8 Replies Latest reply: Jan 26, 2010 7:42 AM by 843789 RSS

    Enforcing security in web applications?

    801450
      Hello,
      I am fairly new to Java. Just needed a advise from you. Say suppose i made roles in my web.xml as well as configured login and error page. Now when unauthenticated user comes to site login page is displayed. Then the user enters username and password. But how to determine from the password and username that the user belongs to the role which actually has access to the resource?
      Usernames and passwords are stored in mysql database.

      Thanks in advance :)
        • 1. Re: Enforcing security in web applications?
          798906
          You need to store the association between a user and zero, one, or more than one valid role.

          I suggest you google for tomcat realms as even if you are not using tomcat it will give you a good idea of how to do this. Your database may look something like this:
          create table users (
            user_name         varchar(15) not null primary key,
            user_pass         varchar(15) not null
          );
            
          create table user_roles (
            user_name         varchar(15) not null,
            role_name         varchar(15) not null,
            primary key (user_name, role_name)
          );
          • 2. Re: Enforcing security in web applications?
            801450
            Ya, i know the database structure. But my point is if i need to store all roles and usernames in database, then what for did we add in web.xml? Also do i need to write if then logic in each and every page? like if user is admin then true else false and all these silly things?
            • 3. Re: Enforcing security in web applications?
              798906
              What you are talking about is called declarative security. You map the security policy in the web.xml file (usually) using <security-constraint> etc, and at runtime the servlet container uses that security policy to enforce authentication and authorization.

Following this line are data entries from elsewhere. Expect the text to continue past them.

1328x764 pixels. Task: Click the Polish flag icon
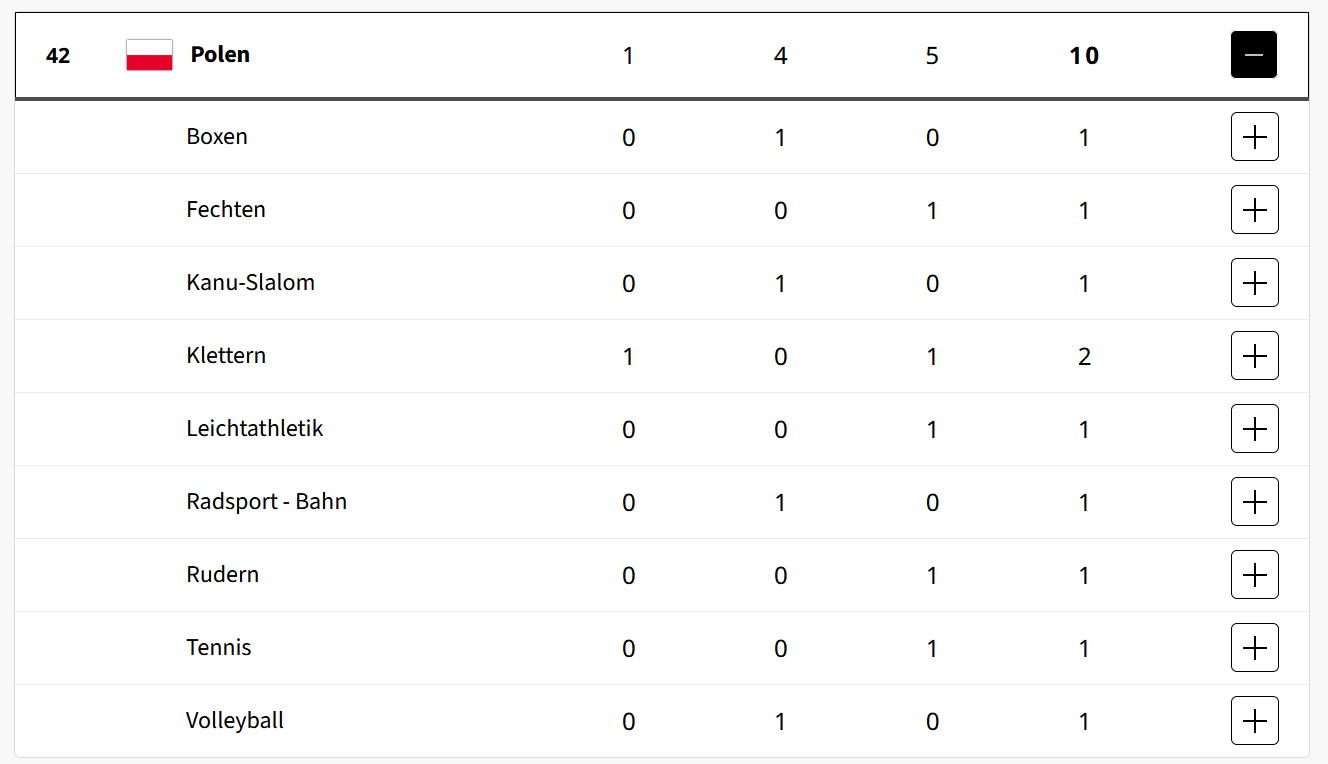coord(149,55)
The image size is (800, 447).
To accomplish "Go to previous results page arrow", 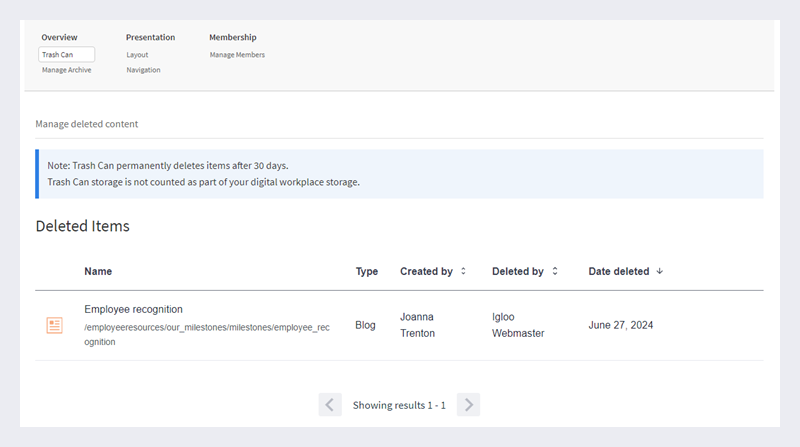I will [330, 405].
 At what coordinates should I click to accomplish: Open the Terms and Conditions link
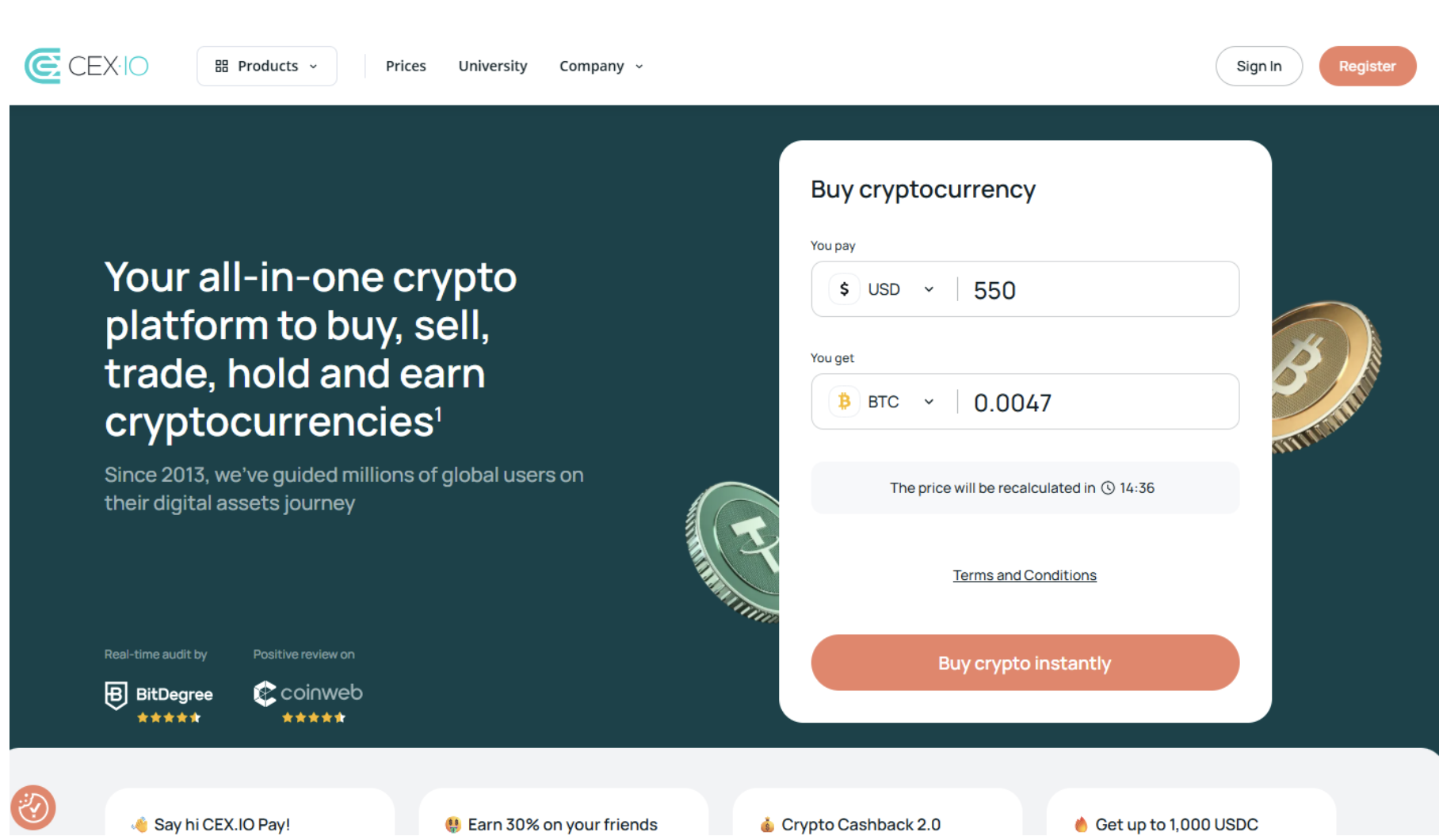[x=1024, y=575]
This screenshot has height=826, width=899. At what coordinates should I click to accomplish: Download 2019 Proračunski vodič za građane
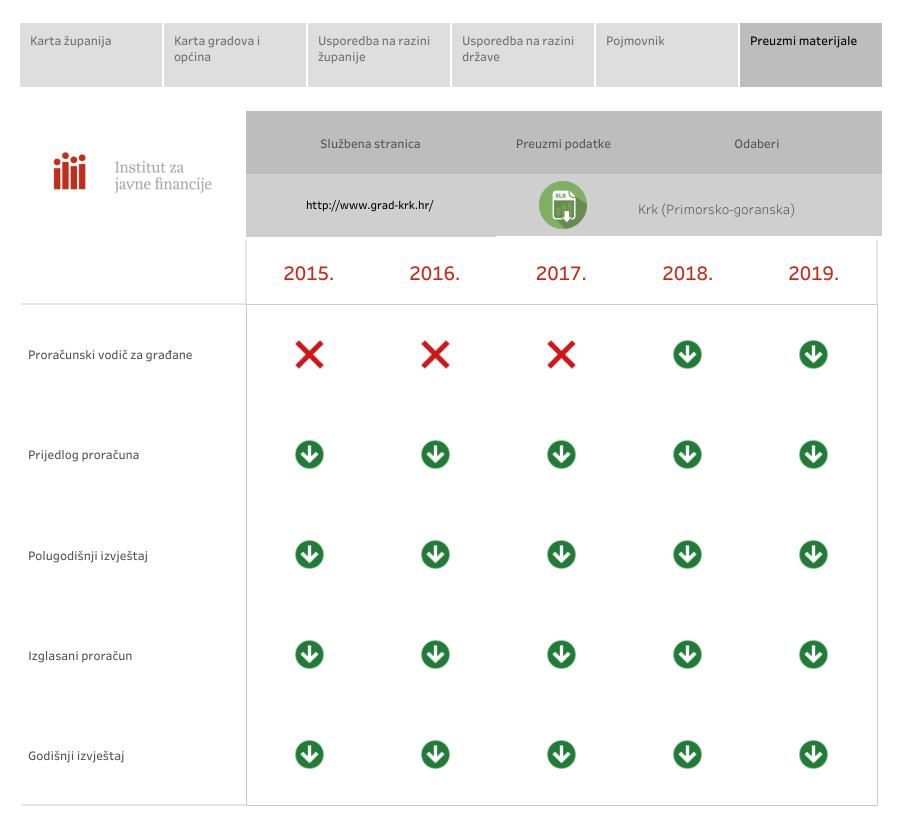[813, 354]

This is part of the servlet specification, a version of which your servlet container will implement.
              • 4. Re: Enforcing security in web applications?
                801450
                Ok! thanks friend,
                Now, let's take a general scenario. You tell me how to do that in Java. When a user tried to access unauthorized resource he is thrown to login page.(This part i have already done using declarative security). But now when he click login what all process should i do?
                First i should check in database and if he is admin he should be allowed to browse. Here, i would like to ask how do we get the return url.
                Eg. user is browsing http://www.xyz.com/admin/foofoo.jsf
                Now after the admin successfully logs in, he should be redirected to foofoo.jsf and not the default url of Admin eg. admin/index.jsf?

                Also, how does server know whethe the user is now authenticated?I mean again if user tries to browse admin resource, won't he be again redirected to login page? and to prevent that, do we need to store something in session as a flag, so that we can know whether the user is authenticated and authorized or not? And if yes, then do we need to write this silly logic of if..then on each and every page? This is not a good solution.

                Please, i am a beginner may be my questions are too silly but that's the way you learn.
                • 5. Re: Enforcing security in web applications?
                  843789
                  Salman4u wrote:
                  Usernames and passwords are stored in mysql database.
                  Normally you don't store the password itself in a database. It's better to store the hash of the salted password.

                  See here:
                  [http://en.wikipedia.org/wiki/Password#Form_of_stored_passwords|http://en.wikipedia.org/wiki/Password#Form_of_stored_passwords]
                  [http://en.wikipedia.org/wiki/Salt_(cryptography)|http://en.wikipedia.org/wiki/Salt_(cryptography)]
                  • 6. Re: Enforcing security in web applications?
                    DrClap
                    You're on the right track. But your questions about "do I have to do this on every single page" just shows you haven't heard about Filters yet.
                    • 7. Re: Enforcing security in web applications?
                      801450
                      Oh thanks,
                      It was just a guess. Then what about JDBCrealm? i was just about to do that.
                      • 8. Re: Enforcing security in web applications?
                        801450
                        Please somebody tell me, should i manually check for authentication using filters or should i go for JDBCrealm?